■ Source passage
+---+

Asynchronously retrieves a list of MemoryNode objects that best match the query, respecting a filter dictionary, with the result size capped at top_k.

Parameters:

query (str) – The text to search for in memory nodes.
top_k (int) – Maximum number of nodes to return.
filter_dict (Dict[str, List[str]]) – Filters to apply on memory nodes.

Returns:

A list of up to top_k MemoryNode objects matching the criteria.

Return type:

List[MemoryNode]

batch_insert(nodes: List[MemoryNode])[source]

batch_update(nodes: List[MemoryNode], update_embedding: bool = True)[source]

batch_delete(nodes: List[MemoryNode])[source]

insert(node: MemoryNode)[source]

delete(node: MemoryNode)[source]

update(node: MemoryNode, update_embedding: bool = True)[source]

close()[source]: Closes the Elasticsearch store, releasing any resources associated with it.

dummy_query_vector()[source]

class memoryscope.core.storage.ESCombinedRetrieveStrategy(*, distance: DistanceMetric = DistanceMetric.COSINE, model_id: str | None = None, retrieve_mode: str = 'dense', rrf: bool | Dict[str, Any] = True, text_field: str | None = 'text_field', hybrid_alpha: float | None = None)[source]

Bases: AsyncDenseVectorStrategy

__init__(*, distance: DistanceMetric = DistanceMetric.COSINE, model_id: str | None = None, retrieve_mode: str = 'dense', rrf: bool | Dict[str, Any] = True, text_field: str | None = 'text_field', hybrid_alpha: float | None = None)[source]

es_query(*, query: str | None, query_vector: List[float] | None, text_field: str, vector_field: str, k: int, num_candidates: int, filter: List[Dict[str, Any]] | None = None) → Dict[str, Any][source]

Returns the Elasticsearch query body for the given parameters. The store will execute the query.

Parameters:

query – The text query. Can be None if query_vector is given.
k – The total number of results to retrieve.
num_candidates – The number of results to fetch initially in knn search.
filter – List of filter clauses to apply to the query.
query_vector – The query vector. Can be None if a query string is given.

Returns:

The Elasticsearch query body.

+---+

■ Data lines

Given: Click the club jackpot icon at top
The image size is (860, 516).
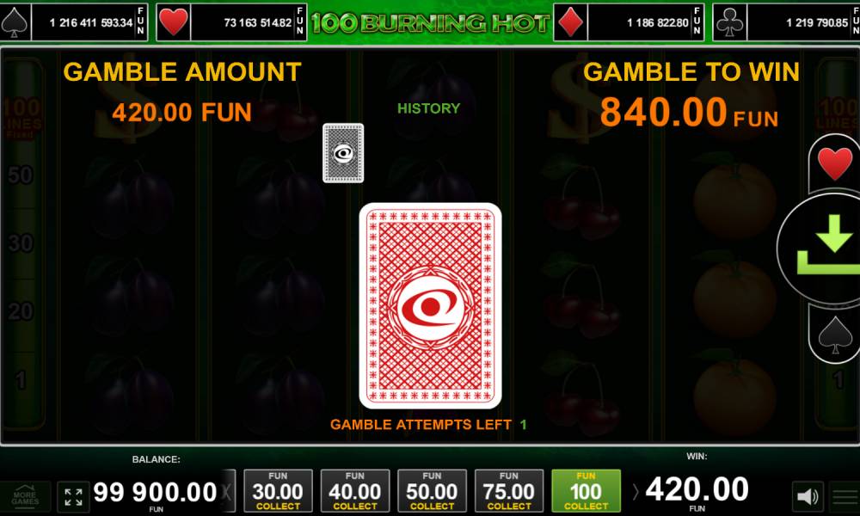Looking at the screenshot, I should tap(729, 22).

+---+

■ Stated task 1
In the storage API documentation, what does the num_candidates parameter of es_query specify?
■ Stated task 2
State whether each statement agrees with the storage API documentation, and quote the deciding words for each: (a) ESCombinedRetrieveStrategy has AsyncDenseVectorStrategy as its base. (b) The query parameter of es_query must always be provided. (c) The default distance for ESCombinedRetrieveStrategy is cosine.

■ Complete response 1
The number of results to fetch initially in knn search.

■ Complete response 2
(a) Yes: "Bases: AsyncDenseVectorStrategy"
(b) No: "Can be None if query_vector is given."
(c) Yes: "distance: DistanceMetric = DistanceMetric.COSINE"